The Center for Land Use Interpretation Newsletter

CLUI Opens Houston Field Office

GULF STATES LOGISTICS SITE SUPPORTS PROGRAMS IN REGION


The CLUI Houston Field Office arriving at the Logistics Site

CLUI photo
The CLUI Houston Field Office arriving at the Logistics Site. CLUI photo

THE CLUI HOUSTON FIELD OFFICE was opened in January 2008, to support an expanding roster of programs in the region. Located at a former junk yard on the industrial fringe of the east side of the city, the site also has frontage on the Buffalo Bayou, the main shipping channel and drainage artery for the City of Houston. “This is a most appropriate and advantageous location for the series of present and upcoming CLUI programs in the area,” said program manager Matthew Coolidge. “We are grateful to all the individuals and institutions that made this possible.”

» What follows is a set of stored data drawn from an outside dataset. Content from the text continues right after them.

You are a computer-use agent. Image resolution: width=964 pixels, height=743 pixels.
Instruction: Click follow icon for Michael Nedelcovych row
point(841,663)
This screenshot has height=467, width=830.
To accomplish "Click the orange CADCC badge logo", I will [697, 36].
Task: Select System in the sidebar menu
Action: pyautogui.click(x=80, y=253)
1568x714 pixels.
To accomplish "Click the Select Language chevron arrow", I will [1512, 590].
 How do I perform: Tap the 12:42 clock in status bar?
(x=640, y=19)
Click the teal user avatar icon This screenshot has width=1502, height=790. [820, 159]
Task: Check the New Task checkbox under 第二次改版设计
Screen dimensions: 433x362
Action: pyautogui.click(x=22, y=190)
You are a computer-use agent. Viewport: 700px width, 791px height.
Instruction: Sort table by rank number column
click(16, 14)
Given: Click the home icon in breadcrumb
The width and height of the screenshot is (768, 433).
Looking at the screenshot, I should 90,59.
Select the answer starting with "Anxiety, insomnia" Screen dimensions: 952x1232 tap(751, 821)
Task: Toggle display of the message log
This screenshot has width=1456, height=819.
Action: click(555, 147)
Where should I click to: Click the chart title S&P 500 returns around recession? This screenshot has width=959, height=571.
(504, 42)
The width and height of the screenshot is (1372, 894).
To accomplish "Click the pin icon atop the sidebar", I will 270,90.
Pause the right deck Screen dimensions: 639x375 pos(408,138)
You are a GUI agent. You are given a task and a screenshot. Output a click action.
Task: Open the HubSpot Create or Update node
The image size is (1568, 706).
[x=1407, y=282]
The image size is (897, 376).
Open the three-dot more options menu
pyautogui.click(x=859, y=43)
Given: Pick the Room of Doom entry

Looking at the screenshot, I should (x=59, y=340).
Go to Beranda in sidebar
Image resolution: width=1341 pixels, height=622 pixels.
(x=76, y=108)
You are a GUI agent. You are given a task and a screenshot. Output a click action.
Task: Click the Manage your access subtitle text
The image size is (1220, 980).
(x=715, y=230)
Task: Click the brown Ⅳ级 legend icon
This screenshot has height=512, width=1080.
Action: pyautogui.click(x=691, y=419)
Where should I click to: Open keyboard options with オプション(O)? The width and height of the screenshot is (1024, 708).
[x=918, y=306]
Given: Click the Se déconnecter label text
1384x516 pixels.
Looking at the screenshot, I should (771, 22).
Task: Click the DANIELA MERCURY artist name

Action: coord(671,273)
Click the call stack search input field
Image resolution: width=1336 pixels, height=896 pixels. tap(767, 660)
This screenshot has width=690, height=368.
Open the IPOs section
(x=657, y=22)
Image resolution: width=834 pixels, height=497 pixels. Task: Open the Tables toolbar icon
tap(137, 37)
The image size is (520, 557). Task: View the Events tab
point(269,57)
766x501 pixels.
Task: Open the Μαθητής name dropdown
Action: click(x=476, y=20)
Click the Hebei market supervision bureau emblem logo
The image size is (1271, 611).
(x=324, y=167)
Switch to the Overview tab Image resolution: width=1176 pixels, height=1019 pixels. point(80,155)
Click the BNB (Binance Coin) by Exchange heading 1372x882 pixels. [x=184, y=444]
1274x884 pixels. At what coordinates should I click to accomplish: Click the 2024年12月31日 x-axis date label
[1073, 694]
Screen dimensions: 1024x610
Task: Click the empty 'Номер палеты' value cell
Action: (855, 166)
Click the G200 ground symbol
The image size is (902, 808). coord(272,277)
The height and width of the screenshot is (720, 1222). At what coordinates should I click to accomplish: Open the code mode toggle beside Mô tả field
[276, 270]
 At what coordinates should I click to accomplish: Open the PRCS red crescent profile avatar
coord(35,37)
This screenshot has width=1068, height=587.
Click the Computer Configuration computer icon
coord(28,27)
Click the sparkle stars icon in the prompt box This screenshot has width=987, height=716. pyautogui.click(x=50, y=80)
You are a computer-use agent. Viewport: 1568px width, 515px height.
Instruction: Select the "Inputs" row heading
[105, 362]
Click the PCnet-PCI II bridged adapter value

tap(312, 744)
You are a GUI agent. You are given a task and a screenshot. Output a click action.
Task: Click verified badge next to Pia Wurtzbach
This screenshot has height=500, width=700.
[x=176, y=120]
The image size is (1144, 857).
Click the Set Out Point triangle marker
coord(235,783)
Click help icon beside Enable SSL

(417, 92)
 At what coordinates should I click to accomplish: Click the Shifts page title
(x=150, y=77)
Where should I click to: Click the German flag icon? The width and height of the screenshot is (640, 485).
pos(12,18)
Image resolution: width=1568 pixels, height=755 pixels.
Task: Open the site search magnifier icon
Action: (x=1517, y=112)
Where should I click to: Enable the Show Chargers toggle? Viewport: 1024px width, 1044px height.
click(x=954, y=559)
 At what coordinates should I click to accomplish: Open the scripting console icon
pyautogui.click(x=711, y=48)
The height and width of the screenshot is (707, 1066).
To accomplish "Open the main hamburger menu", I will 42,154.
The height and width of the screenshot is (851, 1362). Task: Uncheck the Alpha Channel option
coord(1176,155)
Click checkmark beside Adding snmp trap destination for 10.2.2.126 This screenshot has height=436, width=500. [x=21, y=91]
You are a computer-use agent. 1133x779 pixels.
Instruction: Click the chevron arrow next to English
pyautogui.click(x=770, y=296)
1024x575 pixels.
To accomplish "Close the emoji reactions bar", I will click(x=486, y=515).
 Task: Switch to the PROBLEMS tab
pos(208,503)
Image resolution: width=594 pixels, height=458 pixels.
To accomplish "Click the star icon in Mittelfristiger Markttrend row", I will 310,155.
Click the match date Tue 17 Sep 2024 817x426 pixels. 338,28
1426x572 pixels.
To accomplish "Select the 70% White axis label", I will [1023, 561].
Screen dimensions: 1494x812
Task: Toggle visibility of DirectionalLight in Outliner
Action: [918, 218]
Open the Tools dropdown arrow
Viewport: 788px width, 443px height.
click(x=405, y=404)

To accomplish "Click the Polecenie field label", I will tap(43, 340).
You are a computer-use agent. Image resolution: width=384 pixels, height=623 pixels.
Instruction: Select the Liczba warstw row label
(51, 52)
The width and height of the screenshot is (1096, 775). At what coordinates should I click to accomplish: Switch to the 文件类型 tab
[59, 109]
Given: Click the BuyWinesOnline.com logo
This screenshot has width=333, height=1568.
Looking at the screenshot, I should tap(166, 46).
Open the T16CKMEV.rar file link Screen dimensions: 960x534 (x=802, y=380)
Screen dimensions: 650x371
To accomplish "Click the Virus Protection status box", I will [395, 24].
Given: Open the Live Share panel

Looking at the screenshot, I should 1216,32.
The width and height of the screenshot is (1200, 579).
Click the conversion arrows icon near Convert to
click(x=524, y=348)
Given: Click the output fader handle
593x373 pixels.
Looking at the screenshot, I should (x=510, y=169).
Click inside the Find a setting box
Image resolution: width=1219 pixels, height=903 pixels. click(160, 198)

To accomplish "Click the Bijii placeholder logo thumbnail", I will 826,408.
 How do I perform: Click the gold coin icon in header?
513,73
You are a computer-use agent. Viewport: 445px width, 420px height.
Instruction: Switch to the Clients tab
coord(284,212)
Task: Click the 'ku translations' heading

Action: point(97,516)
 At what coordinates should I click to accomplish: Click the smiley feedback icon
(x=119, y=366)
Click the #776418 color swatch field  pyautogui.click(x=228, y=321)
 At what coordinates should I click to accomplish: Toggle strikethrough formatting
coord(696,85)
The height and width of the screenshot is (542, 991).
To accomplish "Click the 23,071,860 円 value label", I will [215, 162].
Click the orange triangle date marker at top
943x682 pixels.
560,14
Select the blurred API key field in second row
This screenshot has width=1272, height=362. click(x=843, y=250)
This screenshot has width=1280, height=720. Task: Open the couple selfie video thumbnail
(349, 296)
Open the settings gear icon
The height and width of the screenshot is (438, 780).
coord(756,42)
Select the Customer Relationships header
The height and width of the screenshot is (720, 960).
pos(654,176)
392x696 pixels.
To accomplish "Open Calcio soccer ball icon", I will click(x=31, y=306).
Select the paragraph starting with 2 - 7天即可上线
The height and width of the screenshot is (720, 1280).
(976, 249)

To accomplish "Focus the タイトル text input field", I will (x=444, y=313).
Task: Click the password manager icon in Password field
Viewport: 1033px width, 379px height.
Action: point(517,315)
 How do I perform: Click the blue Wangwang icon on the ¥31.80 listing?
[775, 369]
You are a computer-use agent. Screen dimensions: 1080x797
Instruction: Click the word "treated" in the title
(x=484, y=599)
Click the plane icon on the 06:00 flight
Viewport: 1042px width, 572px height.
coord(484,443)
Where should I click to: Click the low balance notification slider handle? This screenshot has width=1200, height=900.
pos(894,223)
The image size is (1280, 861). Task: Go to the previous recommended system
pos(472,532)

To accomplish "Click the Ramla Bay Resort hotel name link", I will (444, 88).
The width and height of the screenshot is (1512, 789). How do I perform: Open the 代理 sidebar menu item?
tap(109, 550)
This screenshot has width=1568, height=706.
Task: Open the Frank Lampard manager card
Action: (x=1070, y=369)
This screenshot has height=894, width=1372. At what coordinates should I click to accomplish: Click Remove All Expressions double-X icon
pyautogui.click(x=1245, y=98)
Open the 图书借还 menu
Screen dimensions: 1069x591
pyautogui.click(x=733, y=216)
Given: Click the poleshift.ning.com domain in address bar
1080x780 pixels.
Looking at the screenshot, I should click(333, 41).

The Field Office was established with the support of the Cynthia Woods Mitchell Center for the Arts at the University of Houston, and the Buffalo Bayou Partnership, an organization that is helping to bring people back to the city’s urban waterfront.



CLUI photo

CLUI photo
The Logistics Site is a former junk yard on the Buffalo Bayou, the city’s industrial waterway and drainage channel, across from Proler Southwest, a major regional metal scrapyard. CLUI photo

The initial purpose of this facility, a logistics site for the Los Angeles-based CLUI, is to serve the educational community of the University of Houston over the spring semester of 2008, specifically the departments of Art, Creative Writing, and Architecture, to assist with the development of creative interpretive projects in the region. A series of field trips conducted by members of the CLUI with students from the University are based on three themes related to the physical and economic landscape of the city.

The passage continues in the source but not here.